Details

    • Type: Improvement Improvement
    • Status: Closed
    • Priority: Major Major
    • Resolution: Fixed
    • Affects Version/s: 0.9.0
    • Fix Version/s: 0.9.0
    • Component/s: None
    • Labels:
      None

      Description

      This patch is a heavily restructured version of the patch in NUTCH-253, so much that I decided to create a separate issue. It changes the URL normalization from a selectable single class to a flexible and context-aware chain of normalization filters.

      Highlights:

      • rename all UrlNormalizer to URLNormalizer for consistency.
      • use a "chained filter" pattern for running several normalizers in sequence
      • the order in which normalizers are executed is defined by "urlnormalizer.order" property, which lists space-separated implementation classes. If there are more normalizers active than explicitly named on this list, they will be run in random order after the ones specified on the list are executed.
      • define a set of contexts (or scopes) in which normalizers may be called. Each scope can have its own list of normalizers (via "urlnormalizer.scope.<scope_name>" property) and its own order (via "urlnormalizer.order.<scope_name>" property). If any of these properties are missing, default settings are used.
      • each normalizer may further select among many configurations, depending on the context in which it is called, using a modified API:

      URLNormalizer.normalize(String url, String scope);

      • if a config for a given scope is not defined, then the default config will be used.
      • several standard contexts / scopes have been defined, and various applications have been modified to attempt using appropriate normalizer in their context.
      • all JUnit tests have been modified, and run successfully.

      NUTCH-363 suggests to me that further changes may be required in this area, perhaps we should combine urlfilters and urlnormalizers into a single subsystem of url munging - now that we have support for scopes and flexible combinations of normalizers we could turn URLFilters into a special case of normalizers (or vice versa, depending on the point of view) ...

      1. patch.txt
        83 kB
        Andrzej Bialecki

        Activity

        Hide
        Doug Cook added a comment -

        Hi, Andrzej.

        Sounds very cool. Haven't had a chance to check out the patch yet to see if it supports this, but attaching a related discussion from the email list...

        ------

        Neal Richter wrote:

        Doug,

        I think it sounds like a good idea. It eliminates the need to order the
        rules precisely...

        We don't iterate them in HtDig and it's been on my todo list for a while as
        well.

        I would iterate until no matches, some max iteration number, or the URL is
        obviously junk.

> _EXERCISE 1_
Reproduce the URL normalization issue word for word from "1. patch.txt" to "the email list...".
> _EXERCISE 2_
Continue the URL normalization issue past its final sentence.
The records that come next have no connection to the URL normalization issue.

> _DATASET ENTRIES_
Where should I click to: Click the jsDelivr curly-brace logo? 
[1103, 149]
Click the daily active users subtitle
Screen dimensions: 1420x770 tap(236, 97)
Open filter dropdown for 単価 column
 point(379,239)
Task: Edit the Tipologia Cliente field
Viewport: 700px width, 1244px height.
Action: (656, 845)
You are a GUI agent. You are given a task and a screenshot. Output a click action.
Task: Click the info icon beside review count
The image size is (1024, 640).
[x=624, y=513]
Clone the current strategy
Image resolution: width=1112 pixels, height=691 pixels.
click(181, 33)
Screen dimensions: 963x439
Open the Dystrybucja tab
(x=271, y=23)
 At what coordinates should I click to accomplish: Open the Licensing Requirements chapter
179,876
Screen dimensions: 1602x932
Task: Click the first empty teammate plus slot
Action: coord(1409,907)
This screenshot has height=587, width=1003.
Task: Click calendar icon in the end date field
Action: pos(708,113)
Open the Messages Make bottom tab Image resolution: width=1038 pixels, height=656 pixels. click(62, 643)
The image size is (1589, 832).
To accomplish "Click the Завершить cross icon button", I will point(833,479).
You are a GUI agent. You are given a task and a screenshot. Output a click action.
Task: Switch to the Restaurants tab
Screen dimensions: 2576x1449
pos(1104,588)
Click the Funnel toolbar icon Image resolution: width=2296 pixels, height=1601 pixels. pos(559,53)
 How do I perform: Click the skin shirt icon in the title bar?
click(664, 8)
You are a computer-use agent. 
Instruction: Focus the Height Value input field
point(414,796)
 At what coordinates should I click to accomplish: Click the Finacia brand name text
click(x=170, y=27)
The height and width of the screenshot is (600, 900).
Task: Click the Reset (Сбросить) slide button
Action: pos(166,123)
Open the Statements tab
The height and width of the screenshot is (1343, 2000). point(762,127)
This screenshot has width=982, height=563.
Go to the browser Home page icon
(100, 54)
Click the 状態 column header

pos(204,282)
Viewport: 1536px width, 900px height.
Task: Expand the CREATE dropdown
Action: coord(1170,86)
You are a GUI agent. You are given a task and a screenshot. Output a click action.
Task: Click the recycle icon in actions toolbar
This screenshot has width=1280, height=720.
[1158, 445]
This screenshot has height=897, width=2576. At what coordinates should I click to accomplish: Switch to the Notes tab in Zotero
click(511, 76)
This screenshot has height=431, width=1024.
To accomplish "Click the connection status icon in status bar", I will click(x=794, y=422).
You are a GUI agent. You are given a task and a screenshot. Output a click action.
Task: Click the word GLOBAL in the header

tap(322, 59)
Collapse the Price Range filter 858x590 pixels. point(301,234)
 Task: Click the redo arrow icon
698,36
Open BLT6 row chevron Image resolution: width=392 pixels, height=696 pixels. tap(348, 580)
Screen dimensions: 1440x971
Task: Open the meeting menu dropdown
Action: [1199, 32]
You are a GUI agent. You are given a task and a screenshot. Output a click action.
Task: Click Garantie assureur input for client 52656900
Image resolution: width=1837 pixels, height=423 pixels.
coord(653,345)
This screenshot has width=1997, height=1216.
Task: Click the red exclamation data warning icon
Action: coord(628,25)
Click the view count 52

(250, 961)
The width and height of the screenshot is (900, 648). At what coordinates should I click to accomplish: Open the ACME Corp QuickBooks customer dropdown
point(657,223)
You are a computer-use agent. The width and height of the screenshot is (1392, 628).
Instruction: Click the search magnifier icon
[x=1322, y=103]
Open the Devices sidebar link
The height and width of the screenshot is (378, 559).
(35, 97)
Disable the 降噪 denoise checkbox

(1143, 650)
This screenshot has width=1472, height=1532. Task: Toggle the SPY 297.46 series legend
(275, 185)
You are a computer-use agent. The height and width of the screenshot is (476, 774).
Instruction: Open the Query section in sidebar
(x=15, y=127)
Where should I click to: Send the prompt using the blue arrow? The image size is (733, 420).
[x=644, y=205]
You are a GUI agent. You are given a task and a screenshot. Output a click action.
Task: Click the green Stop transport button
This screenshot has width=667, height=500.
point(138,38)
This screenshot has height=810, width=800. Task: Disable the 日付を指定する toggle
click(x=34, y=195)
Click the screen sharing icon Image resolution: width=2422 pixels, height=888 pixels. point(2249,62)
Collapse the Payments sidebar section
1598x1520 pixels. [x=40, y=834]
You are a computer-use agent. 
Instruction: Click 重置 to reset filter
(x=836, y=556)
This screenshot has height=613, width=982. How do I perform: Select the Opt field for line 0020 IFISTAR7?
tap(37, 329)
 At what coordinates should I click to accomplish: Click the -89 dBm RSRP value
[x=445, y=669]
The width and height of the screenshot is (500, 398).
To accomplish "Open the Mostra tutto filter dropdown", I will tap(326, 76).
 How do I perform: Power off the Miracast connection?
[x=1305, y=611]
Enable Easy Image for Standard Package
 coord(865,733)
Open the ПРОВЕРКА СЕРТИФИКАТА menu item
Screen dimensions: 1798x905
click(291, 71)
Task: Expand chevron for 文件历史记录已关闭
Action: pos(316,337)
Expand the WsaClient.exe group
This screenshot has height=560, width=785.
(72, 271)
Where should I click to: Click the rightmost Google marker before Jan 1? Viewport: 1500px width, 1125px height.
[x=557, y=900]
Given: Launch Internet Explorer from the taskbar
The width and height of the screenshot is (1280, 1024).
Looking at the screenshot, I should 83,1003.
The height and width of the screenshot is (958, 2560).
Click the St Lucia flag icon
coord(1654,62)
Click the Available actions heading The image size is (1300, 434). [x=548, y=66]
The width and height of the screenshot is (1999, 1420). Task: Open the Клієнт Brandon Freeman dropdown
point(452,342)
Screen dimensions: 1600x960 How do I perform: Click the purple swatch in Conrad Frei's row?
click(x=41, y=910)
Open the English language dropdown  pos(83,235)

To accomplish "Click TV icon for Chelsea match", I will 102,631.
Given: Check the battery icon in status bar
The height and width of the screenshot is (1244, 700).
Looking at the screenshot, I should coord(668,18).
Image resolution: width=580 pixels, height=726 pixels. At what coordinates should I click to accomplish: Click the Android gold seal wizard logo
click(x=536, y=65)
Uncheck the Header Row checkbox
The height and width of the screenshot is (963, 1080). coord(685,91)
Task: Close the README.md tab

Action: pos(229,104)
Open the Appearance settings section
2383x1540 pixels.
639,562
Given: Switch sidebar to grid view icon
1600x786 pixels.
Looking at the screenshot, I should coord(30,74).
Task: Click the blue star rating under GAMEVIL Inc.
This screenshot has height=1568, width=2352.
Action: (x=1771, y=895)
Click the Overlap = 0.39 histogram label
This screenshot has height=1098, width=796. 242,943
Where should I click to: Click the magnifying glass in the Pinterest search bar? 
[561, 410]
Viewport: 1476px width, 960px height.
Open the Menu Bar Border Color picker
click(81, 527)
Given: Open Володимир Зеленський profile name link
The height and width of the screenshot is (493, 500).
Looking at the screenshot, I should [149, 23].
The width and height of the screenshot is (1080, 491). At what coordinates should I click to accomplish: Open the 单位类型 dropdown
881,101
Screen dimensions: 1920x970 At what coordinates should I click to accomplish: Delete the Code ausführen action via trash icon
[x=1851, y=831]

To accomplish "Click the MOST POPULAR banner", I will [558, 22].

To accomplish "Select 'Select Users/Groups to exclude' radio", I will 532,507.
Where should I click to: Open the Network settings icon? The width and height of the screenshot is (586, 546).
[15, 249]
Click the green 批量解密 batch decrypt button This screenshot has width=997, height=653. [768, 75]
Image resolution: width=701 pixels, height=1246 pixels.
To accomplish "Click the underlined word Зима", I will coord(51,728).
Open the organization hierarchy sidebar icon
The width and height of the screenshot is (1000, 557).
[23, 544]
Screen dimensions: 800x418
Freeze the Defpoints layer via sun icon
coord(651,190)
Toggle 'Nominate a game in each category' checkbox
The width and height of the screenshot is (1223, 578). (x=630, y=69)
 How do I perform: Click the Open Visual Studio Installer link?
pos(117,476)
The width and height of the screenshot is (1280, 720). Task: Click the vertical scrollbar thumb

> _EXPECTED ANSWER 1_
1. patch.txt
        83 kB
        Andrzej Bialecki

        Activity

        Hide
        Doug Cook added a comment -

        Hi, Andrzej.

        Sounds very cool. Haven't had a chance to check out the patch yet to see if it supports this, but attaching a related discussion from the email list...

> _EXPECTED ANSWER 2_
        For the max iteration number I would use the number of rewrite rules you
        have. So if you have 10 rules, you iterate on all 10 rules 10 times. That
        will cover the case where your rules 'chain' in a 10 step sequence. Sure
        it's an edge case to do that, but I can see rule sets where you construct
        3-step chains (like swapping strings or something).

        Thanks

        Neal

        On 8/30/06, Doug Cook <nabble@...> wrote:
        >
        >
        > Hi,
        >
        > I've run across a few patterns in URLs where applying a normalization puts
        > the URL in a form matching another normalization pattern (or even the same
        > one). But that pattern won't get executed because the patterns are applied
        > only once.
        >
        > Should normalization iterate until no patterns match (with, perhaps, some
        > limit to the number of iterations to prevent loops from pattern mistakes)?
        >
        > It's a minor problem; it doesn't seem to affect too many URLs for things
        > like session ID removal, since finding two session IDs in the same URL is
        > rare (but does happen – that's how I noticed this). I could imagine it
        > being much more significant, however, if other Nutch users out there are
        > using "broader" normalization patterns.
        >
        > Any philosophical/practical objections? (it's early, I've only had 1
        > coffee,
        > and I've probably missed something obvious!)
        >
        > I'll file an issue and add it to my queue of things to do if people think
        > its a good idea.
        >
        > -Doug
        > –
        > View this message in context:
        > http://www.nabble.com/Should-URL-normalization-iterate--tf2190244.html#a6059957
        > Sent from the Nutch - Dev forum at Nabble.com.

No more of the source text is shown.